Для чего же? Чтобы в сумме несколько месяцев бродить по лесу? Быть с животными, видеть их, чувствовать и ради этого рисковать жизнью? (Понятно, что это «пребывание» не имело ничего общего ни с сафари, ни с элементарной защищенностью натуралистов.) И дело совсем не в адреналине – в моей биографии более чем хватало этих ситуаций и без леса. А в том, что нет и не может быть другого входа в этот лес, ставший тем чувством жизни, той его полноты и подлинности, которую не давало ничто другое.

И вот я уже несколько лет, отсиживаясь… даже не в людях – в небытии, думаю: куда ж себя деть после этого чувства? Некуда. На этой земле – некуда. А вернуться в то, что было, вряд ли возможно. И не потому что «в ту же реку…». А потому, что дальше, кажется, просто некуда. Некуда быть ближе к слонам, когда стоял на пути их стада и остался жив, некуда ближе, чем ревущий в лицо тигр или прыжок леопарда с отметиной, оставшейся на моей переносице от его лапы. И еще десятки случаев, когда жизнь балансировала на грани. Куда дальше и сколько можно испытывать терпенье этих ангелов-хранителей, если они есть?

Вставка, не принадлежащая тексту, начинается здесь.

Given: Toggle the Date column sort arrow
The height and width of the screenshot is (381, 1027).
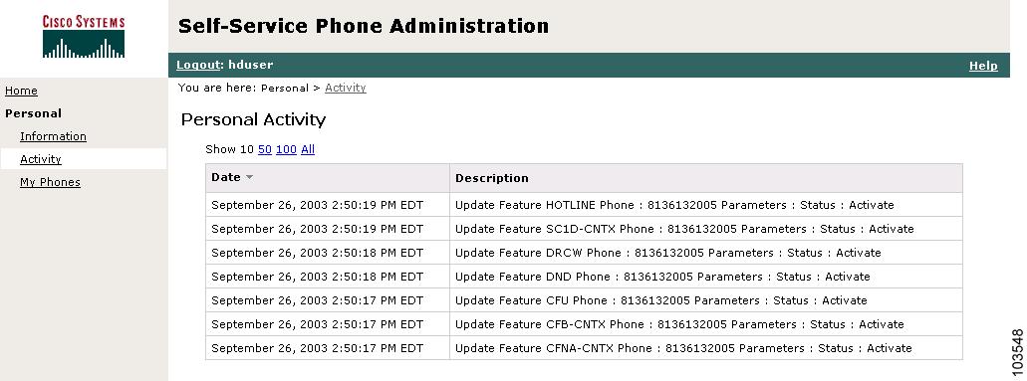Looking at the screenshot, I should pos(249,177).
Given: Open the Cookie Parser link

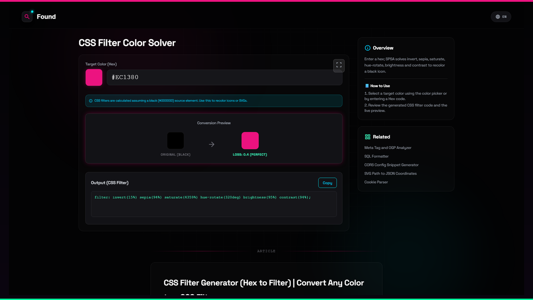Looking at the screenshot, I should 376,182.
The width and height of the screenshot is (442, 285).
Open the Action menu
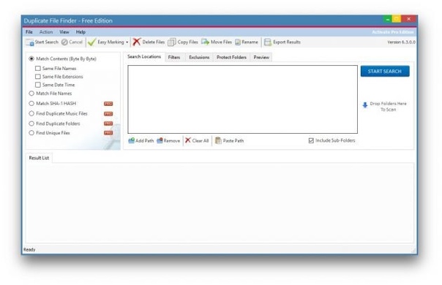46,32

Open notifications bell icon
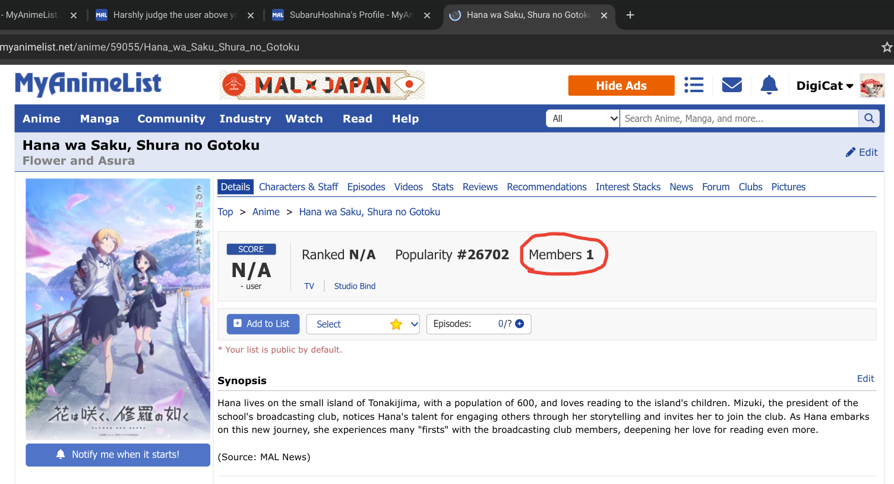coord(769,85)
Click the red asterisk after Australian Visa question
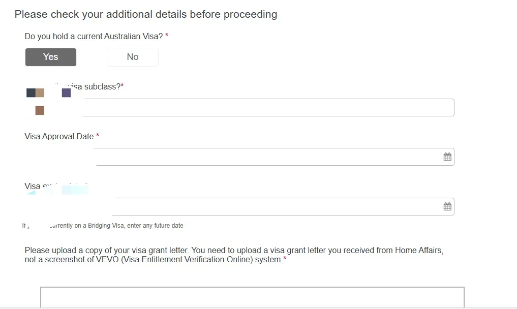Screen dimensions: 517x309 pos(167,35)
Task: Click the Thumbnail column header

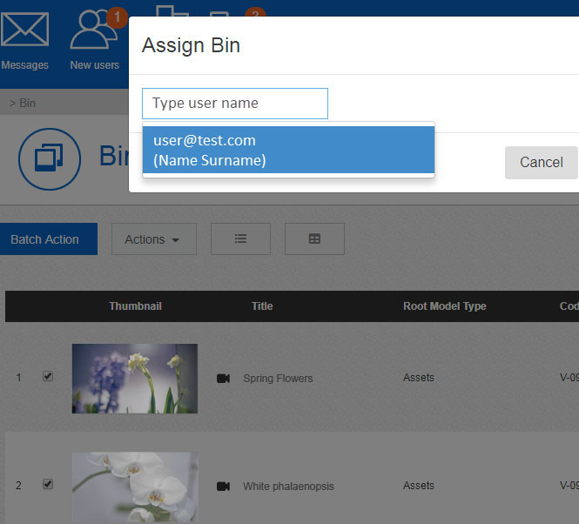Action: 135,306
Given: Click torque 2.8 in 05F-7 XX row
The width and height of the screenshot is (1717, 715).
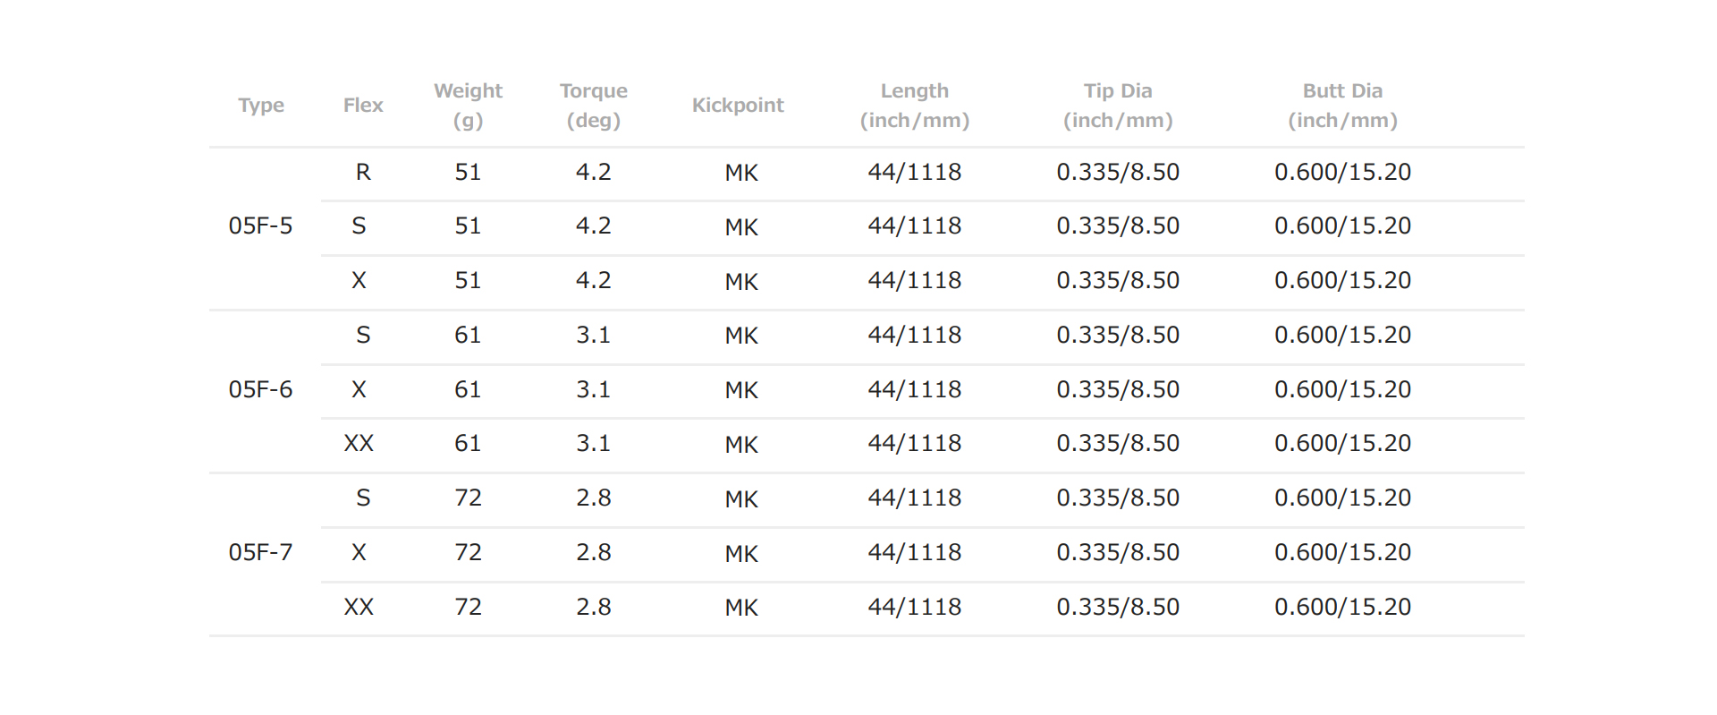Looking at the screenshot, I should pos(594,608).
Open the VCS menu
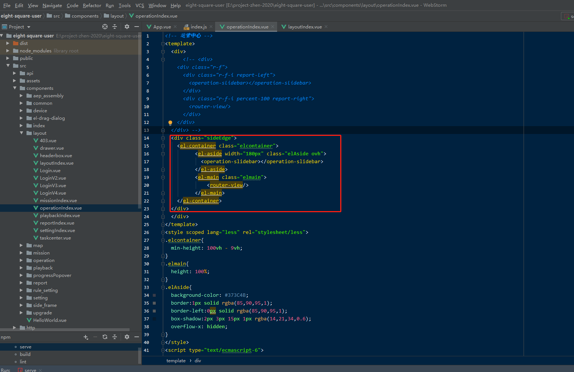 [x=140, y=5]
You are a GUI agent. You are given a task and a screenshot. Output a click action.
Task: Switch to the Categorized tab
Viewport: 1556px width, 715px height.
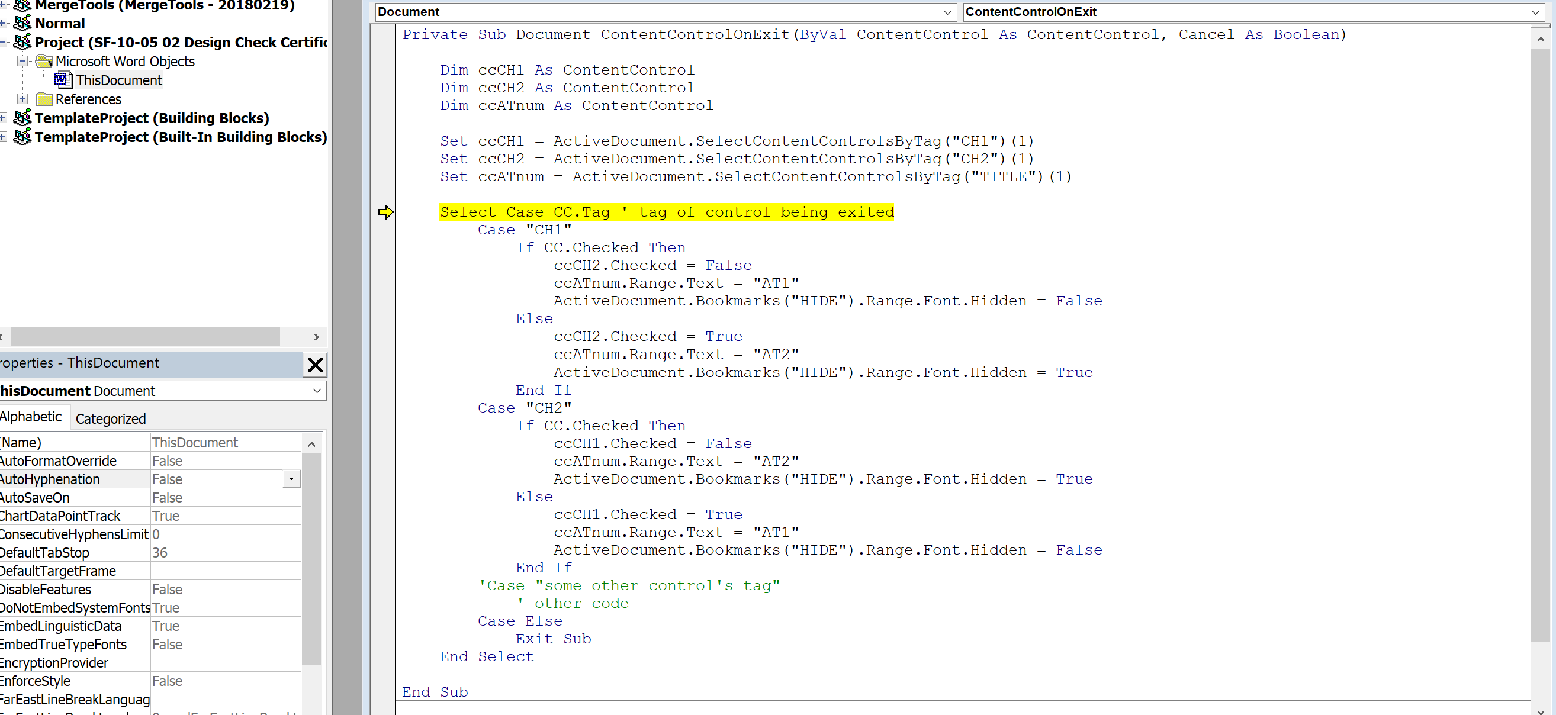[111, 418]

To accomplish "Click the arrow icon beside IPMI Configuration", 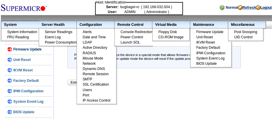I will (x=9, y=91).
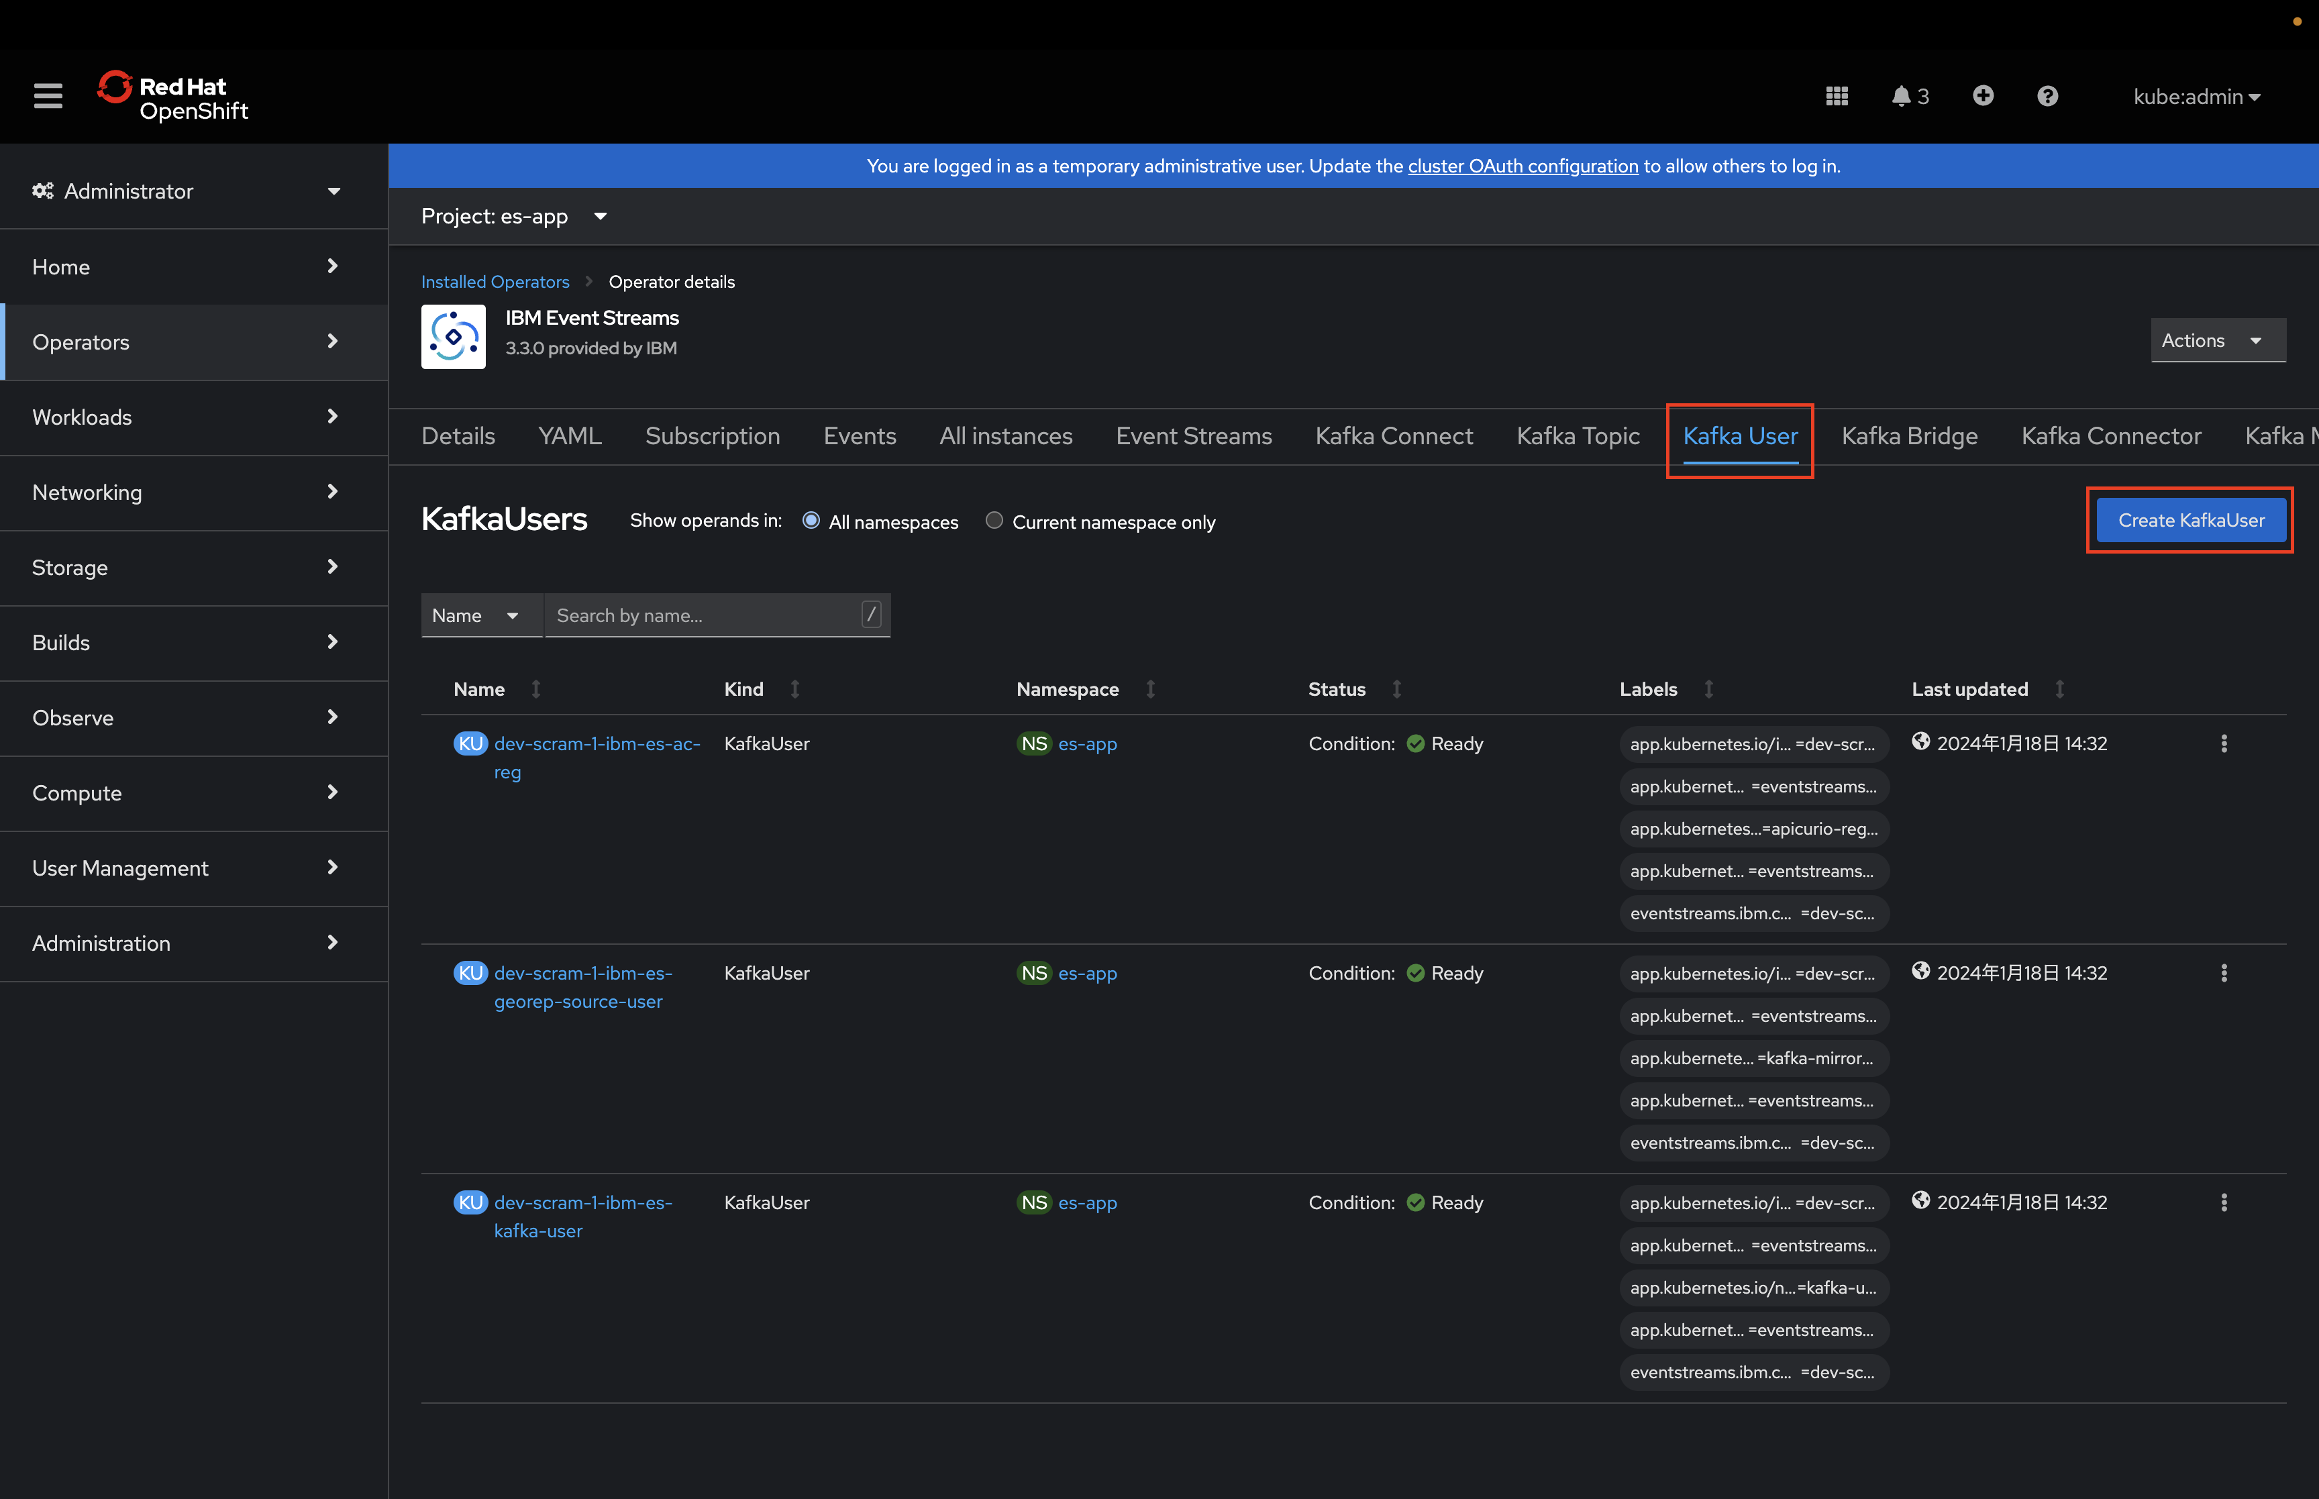Open the cluster OAuth configuration link
2319x1499 pixels.
coord(1522,166)
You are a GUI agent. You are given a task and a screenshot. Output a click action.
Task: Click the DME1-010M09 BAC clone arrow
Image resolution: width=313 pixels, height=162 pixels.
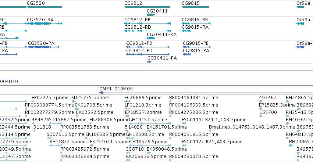point(102,93)
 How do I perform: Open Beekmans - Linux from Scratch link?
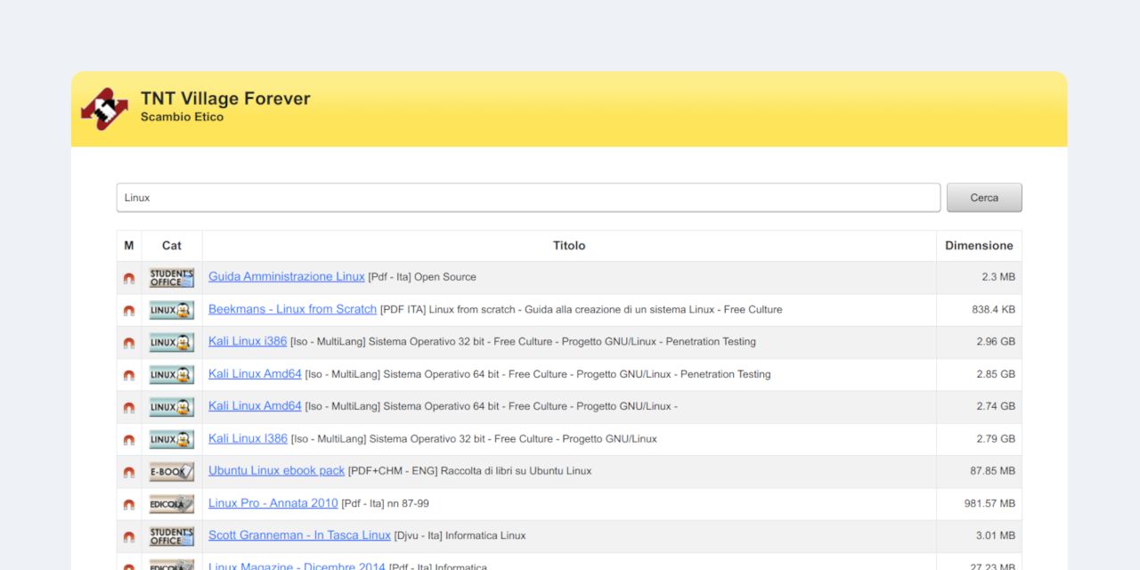[x=292, y=309]

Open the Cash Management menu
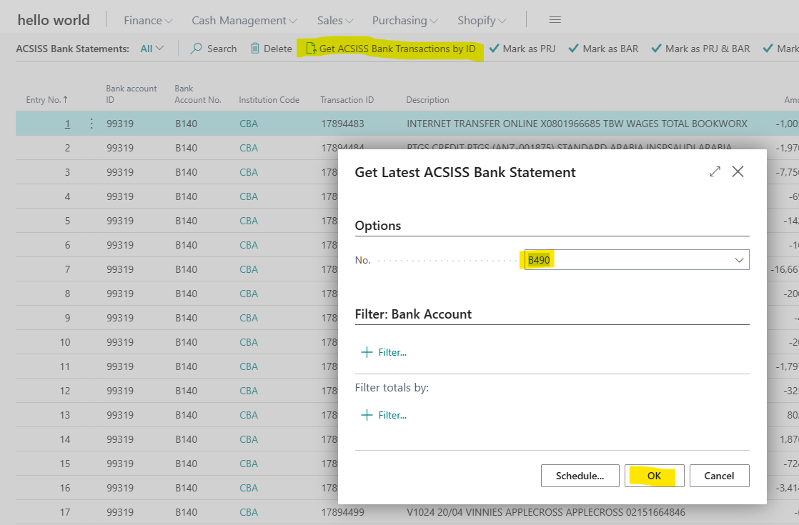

Но тогда я был со спутницей, с той единственной, с кем все это делилось до не­достижимых пределов родства и счастья. И я был рядом с ней тем бесстрашным и светлым мальчишкой, с которым ничто не могло случиться, и лес нас берег – за чуткость, за смелую радость…

Нет нас теперь. Все эти годы нет. И я думаю, отсиживаясь в этом небытии – вернись я туда один… Лес за версту это чует: кто ты и что с тобой. Нет, не страх смерти меня останавливает. А то, что так и будем стоять, уже все отдав друг другу, на расстоянии стоять, в немоте, вчуже.